For all that, I recommend this on iPlayer - at least then you can pause it while you go and put the kettle on.

Webber, aged 73, has just written his autobiography, Unmasked, and reveals how as a teenager he once ran away to kill himself because his mother seemed to prefer the future international concert pianist John Lill to either him or his talented younger brother Julian.

Fortunately, Andrew thought better of the plan, made his peace with his parents, then went on to write his first version of Joseph and the Amazing Technicolour Dreamcoat after inviting lyricist Tim Rice to share the family's crowded Kensington flat.

This first Webber-Rice collaboration was only staged at a nearby primary school but as one of its young performers had a journalist father, it went on to receive a national rave review.

What happened next is all in the book: Webber married his 18-year-old first wife and he and Rice won enough backing to go on to produce Jesus Christ Superstar - not at first a huge hit in the UK, but a massive one on Broadway despite early protests in the streets.

Next it was Peron - which turned Elaine Paige into a star; then surprise hit Cats - which turned Sarah Brightman into the second Mrs Webber - followed by the classical Requiem, in honour of his late father.

It was good to see there appeared to be no hard feelings between Brightman and Webber as they reunited on the programme to talk about Cats and what turned out to be their biggest stage success ever: Phantom of the Opera.

Their marriage lasted just six years, Phantom for more than 30, the same length of time Webber has been married to his third wife, the former top horsewoman Madeleine Gurdon, with whom he has three children.

At one point in his career, Webber had three shows running in London and four on Broadway.
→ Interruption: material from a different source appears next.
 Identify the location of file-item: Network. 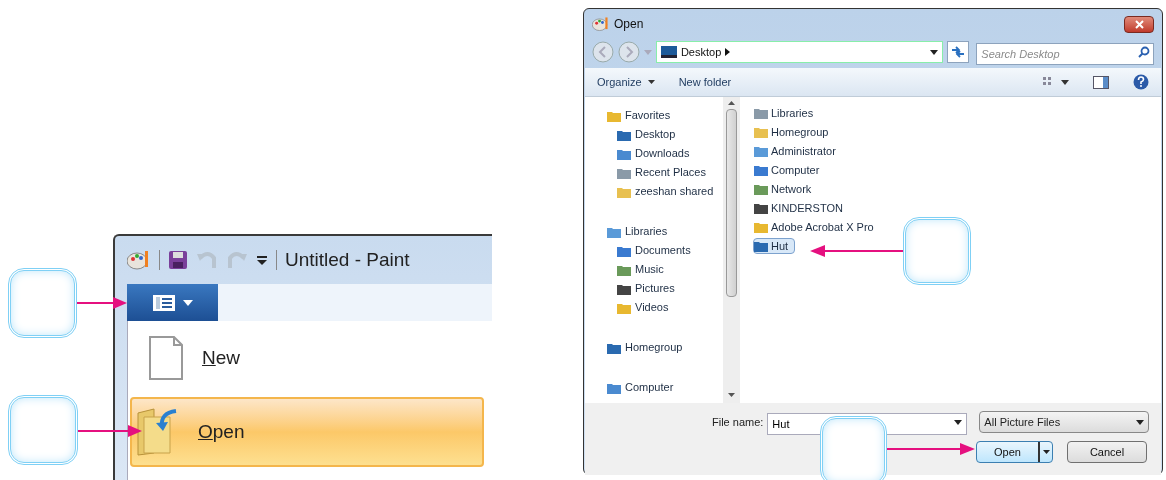
(786, 189).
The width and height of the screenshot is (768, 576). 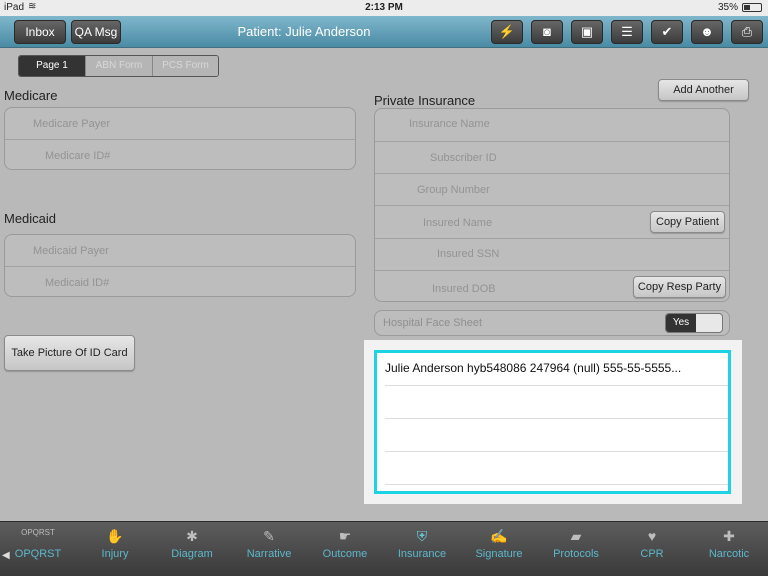 What do you see at coordinates (552, 189) in the screenshot?
I see `group-number-field: Group Number` at bounding box center [552, 189].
It was during a fallow patch that Madeleine gave him the idea for School of Rock.

He never needs to worry about finding theatres to stage his work - he currently owns seven of them, including the London Palladium and Theatre Royal Drury Lane.

Not to mention a sort of School of Rock of his own that offers musical education to children who don't get much of it on the curriculum these days.

This is an interesting portrait of a complex man who comes over with more warmth than you might expect - or is that just because he knows Alan Yentob will give him an hour and a half to publicise his new book? No, I don't think so.